start Page excerpt

For the remainder of this section, we assume the conditions of Theorem 2, that is, for each  $n = 1, 2, \dots$ , we let  $X_n \in \mathbb{R}^{n \times d}$  be a matrix of iid random variables with zero mean and unit variance.

**Lemma 3** (Trace of Inverse Matrix). *Let  $n, d \rightarrow \infty$  with  $d/n \rightarrow c \in (0, 1]$  and assume that  $\mu_n$  is a sequence of real numbers such that  $\mu_n \rightarrow \mu \in (0, \infty)$  as  $n \rightarrow \infty$ . Then*

$$n^{-1} \mathbb{E} \text{tr}((d^{-1} X_n^\top X_n + \mu_n I)^{-1}) \rightarrow T(\mu, c) := \frac{c - 1 - c\mu + \sqrt{(c\mu + c + 1)^2 - 4c}}{2\mu},$$and  $T(\mu, c)$  satisfies  $T = c^2/(1 - c + c\mu + \mu T)$ . Similarly, if  $d/n \rightarrow c \in (1, \infty)$ , then

$$n^{-1}\mathbb{E}\text{tr}((d^{-1}X_nX_n^\top + \mu_n I)^{-1}) \rightarrow \tilde{T}(\mu, c) := \frac{1 - c - c\mu + \sqrt{(c\mu + c + 1)^2 - 4c}}{2\mu},$$

and  $\tilde{T}(\mu, c)$  satisfies  $\tilde{T} = c/(c - 1 + c\mu + \mu\tilde{T})$  and  $\tilde{T}(\mu, c) = c^2T(c\mu, c^{-1})$ .

end Page excerpt

**Requirements:**
**A.** In the random-matrix excerpt, transcribe the stretch from "For the remainder" through "and unit variance.".
**B.** Answer these questions from the random-matrix excerpt:
(i) What properties does the excerpt assign to the random variables in the matrix X_n?
(ii) In Lemma 3, what value does the sequence μ_n converge to, and in what interval does that value lie?
(iii) What relation between T̃(μ, c) and T does the last line state?

start Given data

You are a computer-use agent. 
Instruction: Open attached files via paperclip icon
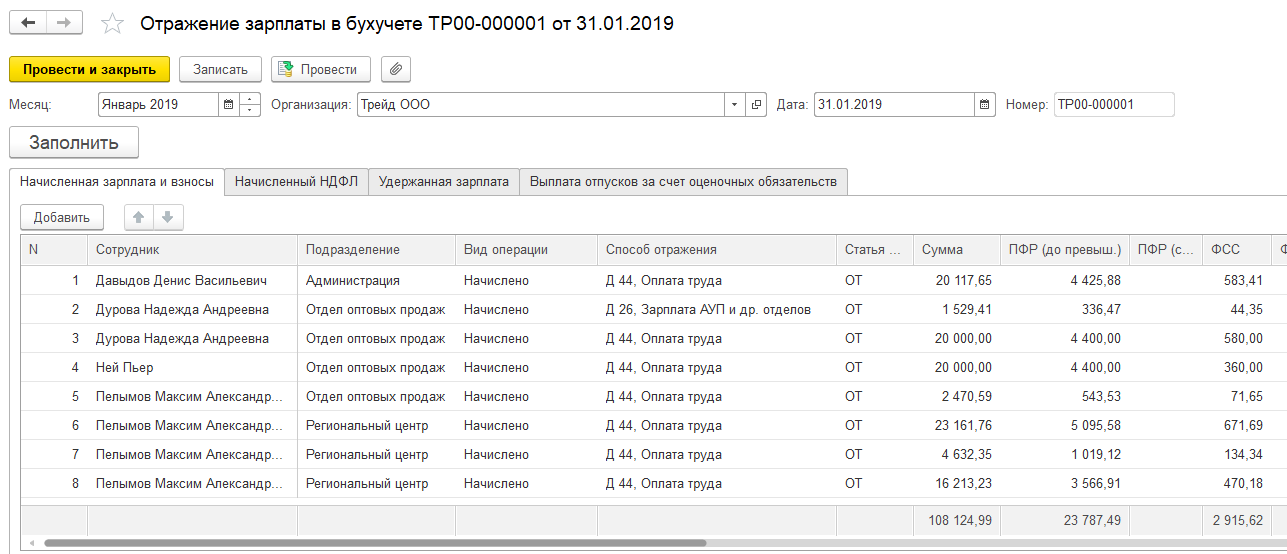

end Given data

**Task answers:**
**A.**
For the remainder of this section, we assume the conditions of Theorem 2, that is, for each  $n = 1, 2, \dots$ , we let  $X_n \in \mathbb{R}^{n \times d}$  be a matrix of iid random variables with zero mean and unit variance.

**B.**
(i) They are iid random variables with zero mean and unit variance.
(ii) μ_n converges to μ, which lies in (0, ∞).
(iii) T̃(μ, c) = c²T(cμ, c⁻¹).